▶ **Prompt**:
Reproduce every line of the listing below exactly.

☆ ☆ ☆ ☆

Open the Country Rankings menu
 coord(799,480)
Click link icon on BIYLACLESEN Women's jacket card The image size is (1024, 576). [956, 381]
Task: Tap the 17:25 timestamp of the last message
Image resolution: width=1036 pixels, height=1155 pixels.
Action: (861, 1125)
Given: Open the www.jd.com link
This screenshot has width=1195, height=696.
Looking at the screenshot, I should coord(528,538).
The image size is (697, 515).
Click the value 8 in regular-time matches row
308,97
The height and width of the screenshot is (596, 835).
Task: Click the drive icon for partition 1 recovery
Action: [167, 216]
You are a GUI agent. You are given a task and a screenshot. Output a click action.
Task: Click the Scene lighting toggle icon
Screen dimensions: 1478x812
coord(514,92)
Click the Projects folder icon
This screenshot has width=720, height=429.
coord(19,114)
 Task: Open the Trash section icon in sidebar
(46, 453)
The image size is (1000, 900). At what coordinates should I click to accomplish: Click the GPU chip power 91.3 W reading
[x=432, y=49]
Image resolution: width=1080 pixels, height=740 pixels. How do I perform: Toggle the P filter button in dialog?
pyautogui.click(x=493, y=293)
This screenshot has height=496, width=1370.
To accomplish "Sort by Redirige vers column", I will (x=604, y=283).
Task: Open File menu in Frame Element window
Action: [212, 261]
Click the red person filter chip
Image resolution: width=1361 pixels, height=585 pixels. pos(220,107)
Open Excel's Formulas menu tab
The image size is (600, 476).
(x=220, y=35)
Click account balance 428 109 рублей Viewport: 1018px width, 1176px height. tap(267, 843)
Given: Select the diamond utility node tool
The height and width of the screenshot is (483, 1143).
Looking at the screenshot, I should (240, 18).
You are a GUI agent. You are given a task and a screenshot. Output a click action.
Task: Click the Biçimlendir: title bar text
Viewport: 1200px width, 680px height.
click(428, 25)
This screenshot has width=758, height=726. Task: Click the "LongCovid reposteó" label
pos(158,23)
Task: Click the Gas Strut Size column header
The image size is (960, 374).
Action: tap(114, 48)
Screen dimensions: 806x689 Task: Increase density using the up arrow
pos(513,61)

☆ ☆ ☆ ☆

▶ **Answer section**:
Open the Country Rankings menu
 coord(799,480)
Click link icon on BIYLACLESEN Women's jacket card The image size is (1024, 576). [956, 381]
Task: Tap the 17:25 timestamp of the last message
Image resolution: width=1036 pixels, height=1155 pixels.
Action: (861, 1125)
Given: Open the www.jd.com link
This screenshot has width=1195, height=696.
Looking at the screenshot, I should coord(528,538).
The image size is (697, 515).
Click the value 8 in regular-time matches row
308,97
The height and width of the screenshot is (596, 835).
Task: Click the drive icon for partition 1 recovery
Action: [167, 216]
You are a GUI agent. You are given a task and a screenshot. Output a click action.
Task: Click the Scene lighting toggle icon
Screen dimensions: 1478x812
coord(514,92)
Click the Projects folder icon
This screenshot has width=720, height=429.
coord(19,114)
 Task: Open the Trash section icon in sidebar
(46, 453)
The image size is (1000, 900). At what coordinates should I click to accomplish: Click the GPU chip power 91.3 W reading
[x=432, y=49]
Image resolution: width=1080 pixels, height=740 pixels. How do I perform: Toggle the P filter button in dialog?
pyautogui.click(x=493, y=293)
This screenshot has height=496, width=1370.
To accomplish "Sort by Redirige vers column", I will (x=604, y=283).
Task: Open File menu in Frame Element window
Action: [212, 261]
Click the red person filter chip
Image resolution: width=1361 pixels, height=585 pixels. pos(220,107)
Open Excel's Formulas menu tab
The image size is (600, 476).
(x=220, y=35)
Click account balance 428 109 рублей Viewport: 1018px width, 1176px height. tap(267, 843)
Given: Select the diamond utility node tool
The height and width of the screenshot is (483, 1143).
Looking at the screenshot, I should (240, 18).
You are a GUI agent. You are given a task and a screenshot. Output a click action.
Task: Click the Biçimlendir: title bar text
Viewport: 1200px width, 680px height.
click(428, 25)
This screenshot has width=758, height=726. Task: Click the "LongCovid reposteó" label
pos(158,23)
Task: Click the Gas Strut Size column header
The image size is (960, 374).
Action: tap(114, 48)
Screen dimensions: 806x689 Task: Increase density using the up arrow
pos(513,61)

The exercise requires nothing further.